Orcas are apex predators, but their diets vary widely. Some regional varieties subsist on salmon, others are legendarily fearsome hunters of sharks and marine mammals. They stalk prey in pods of up to 40 killer whales in sophisticated and ruthless ways. Disturbing footage shows them throwing themselves on beaches to grab seals or knocking floating pieces of ice methodically to dislodge their prey.

Orcas also go after dolphins, huge whales, and in at least some documented instances, injured orcas. Killer whales off the coast of California regularly rush gray whales after waiting quietly for them to move out of safe areas, disorienting mothers while attempting to separate and dine on calves. Different orcas around the world develop their own effective strategies. No matter where they hunt, they are not seriously threatened by any other creature in the ocean.

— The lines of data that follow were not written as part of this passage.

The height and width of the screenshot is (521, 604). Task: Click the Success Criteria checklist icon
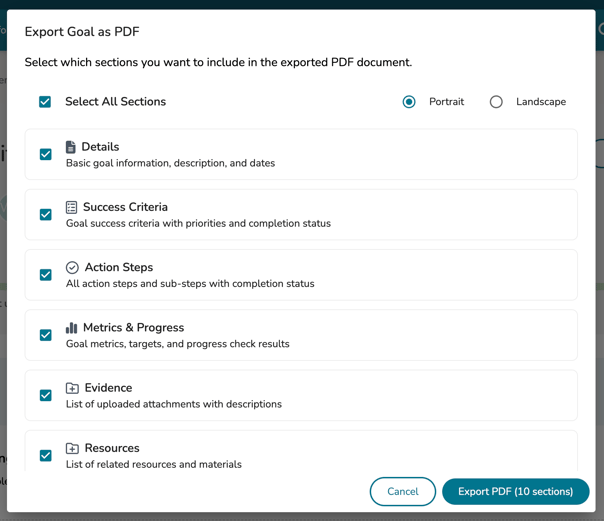pyautogui.click(x=72, y=207)
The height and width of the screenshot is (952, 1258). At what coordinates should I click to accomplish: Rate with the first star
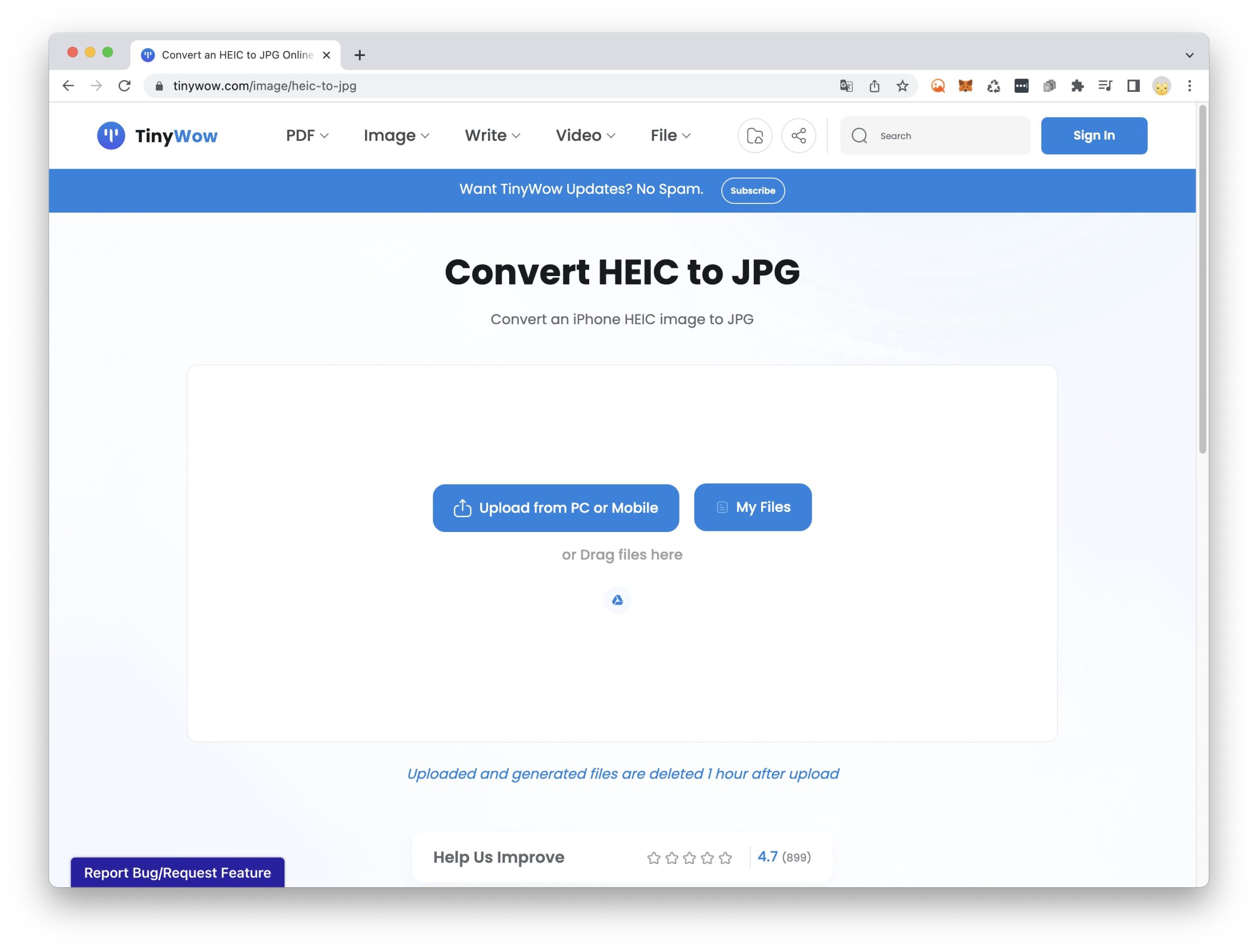pos(654,858)
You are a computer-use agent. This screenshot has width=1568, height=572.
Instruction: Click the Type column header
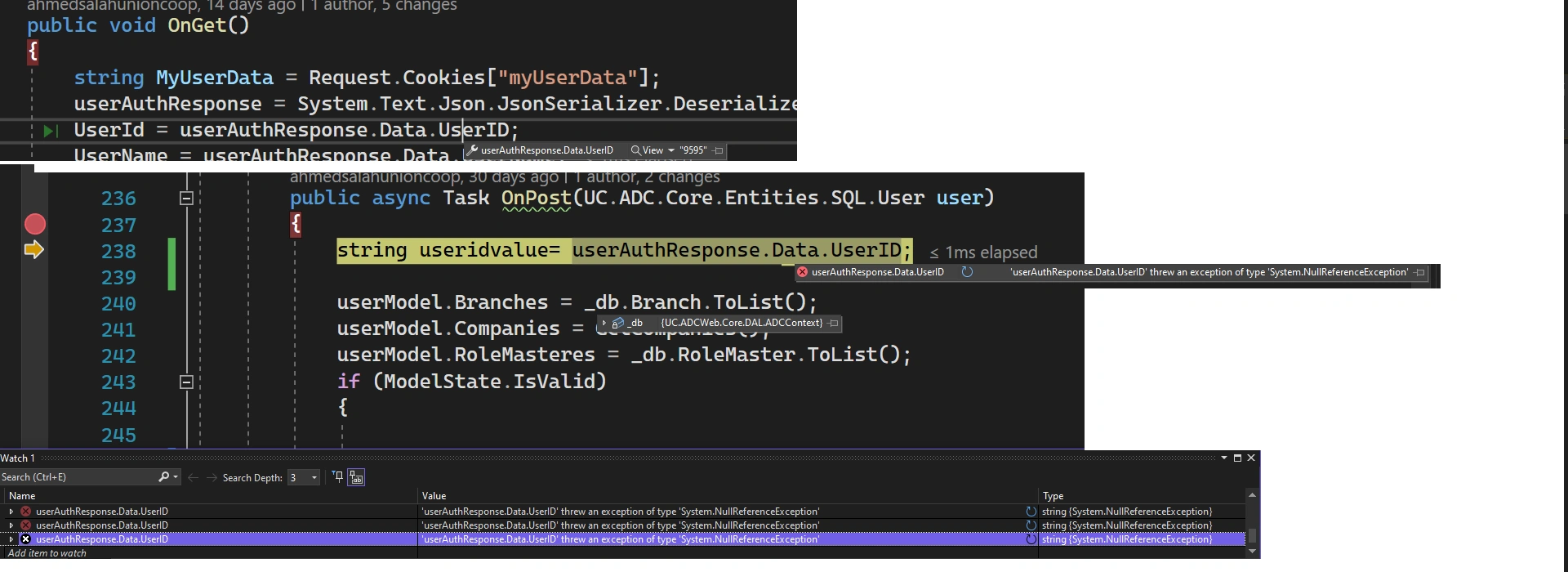(x=1054, y=496)
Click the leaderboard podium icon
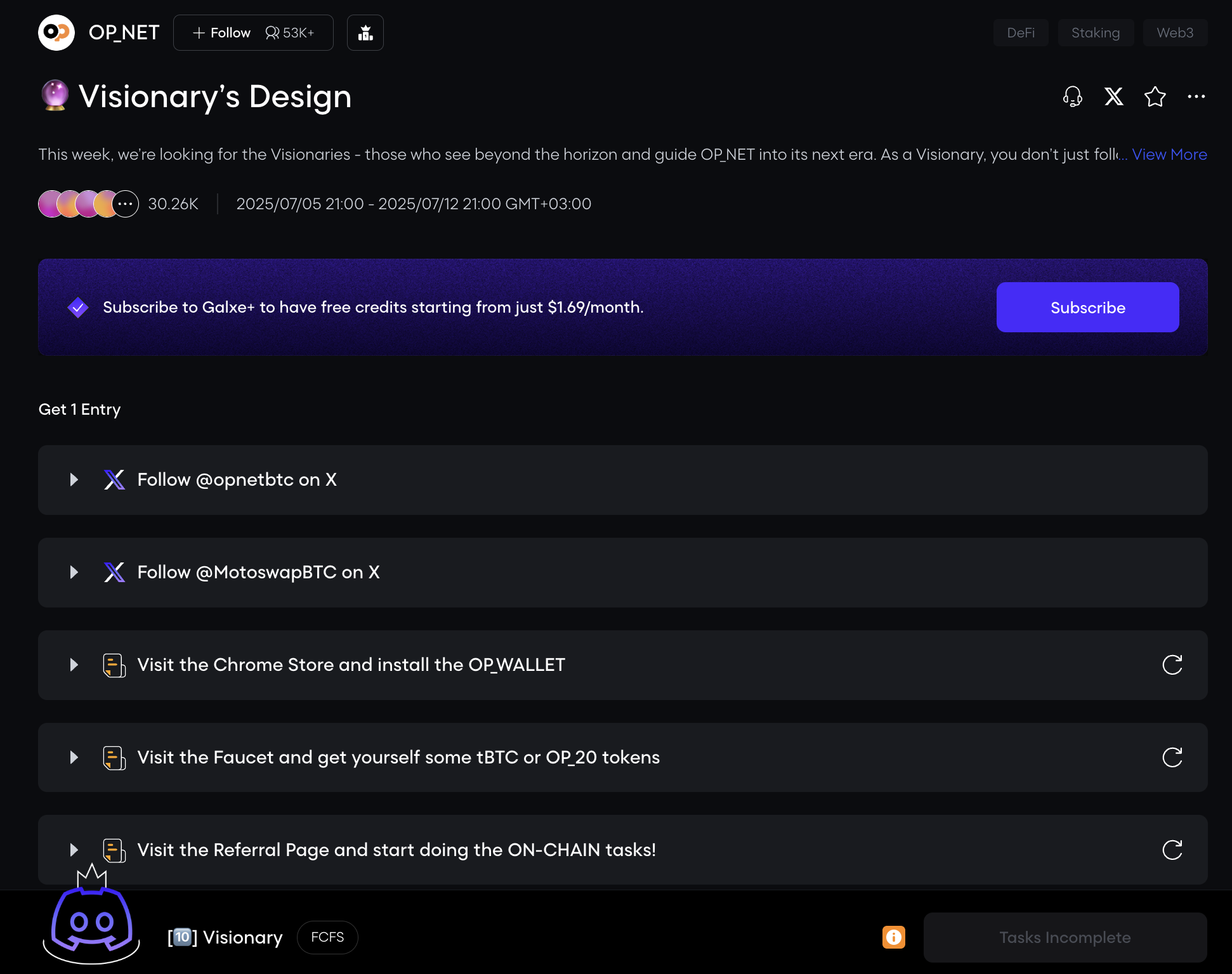This screenshot has height=974, width=1232. click(365, 33)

So why don’t we have a reverent fear of orcas as we do of sharks, or even of terrestrial apex predators like grizzly bears? At least partly, it seems, because orcas don’t eat people—not that they have often had the opportunity. No fatal attacks in the wild have been reported. Rare incidents of killer whales “bumping” or otherwise menacing humans seem similar to most shark attacks, with the orcas likely mistaking a person for their favored, juicier prey.

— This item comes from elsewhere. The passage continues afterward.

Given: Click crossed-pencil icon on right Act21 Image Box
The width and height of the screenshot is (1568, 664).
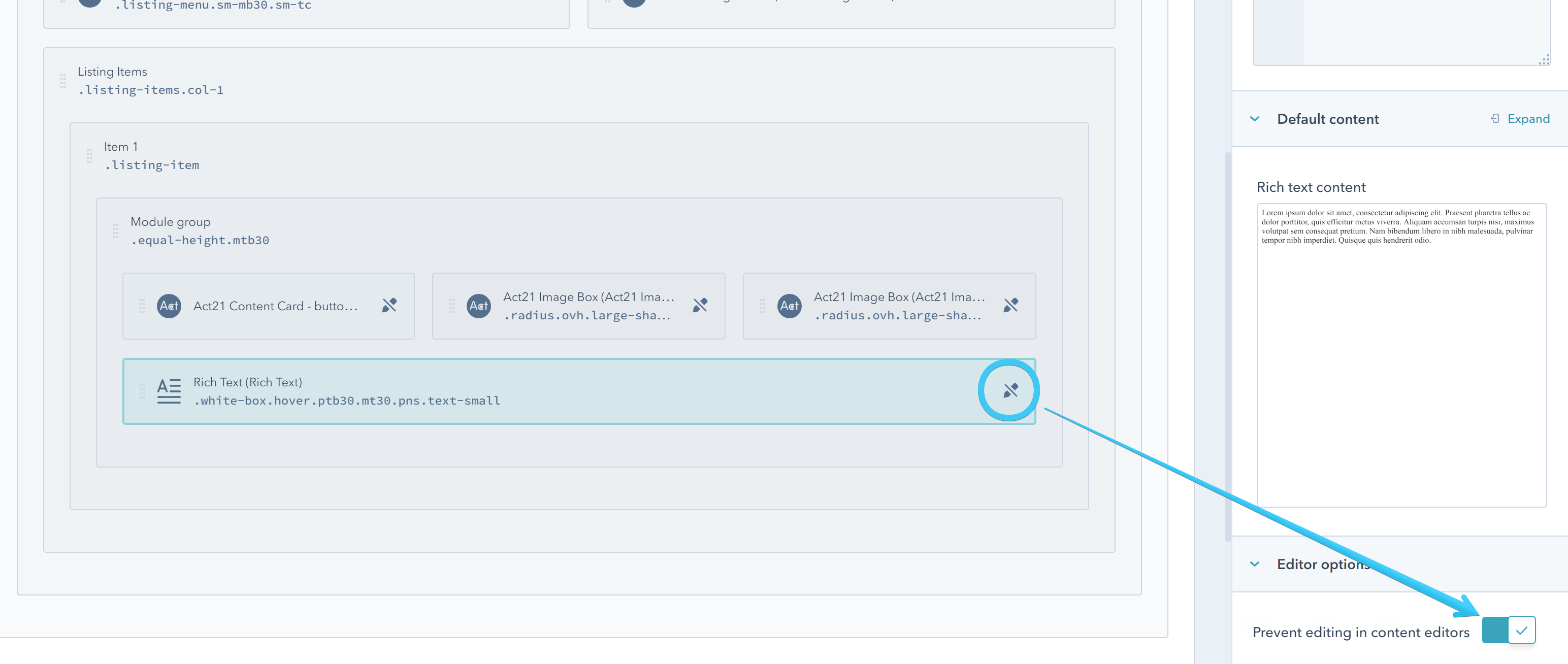Looking at the screenshot, I should (x=1010, y=305).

Captivity, of course, is another story. I detailed Brancheau’s autopsy report not to suggest orcas are generally dangerous to people but to underscore the awesome power they can wield with little effort. Tilikum, the orca who killed Brancheau and who is closely tracked in Blackfish, was also involved in killing two other people. Their autopsy reports are no less gruesome, and there have been dozens of serious injuries involving other captive orcas. And yet even in an otherwise clear-eyed movie like Blackfish, only brief glimmers of orcas as the animals they truly are break through. Otherwise it presents a familiar version of angelic, elevated creatures adulterated only by captivity and evil corporations. 

In truth, orcas’ journey in the public imagination from feared deity and indiscriminate killer to noble, fun-loving master of the sea has had dire consequences for them. SeaWorld is absolutely guilty in its disgusting exploitation of killer whales, but what about our enduring need to mythologize them? SeaWorld itself depends on this sentimental refusal to recognize the sublime, unknowable animals orcas are on their own terms. (“We’re deeply transformed by them, the killer whale is an animal that does that,” a SeaWorld official opined to the New York Times this week.) That’s one of the reasons the company has managed to dupe much of the public into believing that its trainers are not in danger—and why the movement to stop captivity for good has never really taken off.

Must we return to a reflexive state of fear and anxiety over these amazing creatures? Of course not. But the next time you see adoring footage of an airborne orca glistening against a sunset, maybe think less about the animals’ ethereal majesty than about what would happen if it landed on top of you. That’s the kind of admiration and respect killer whales really need.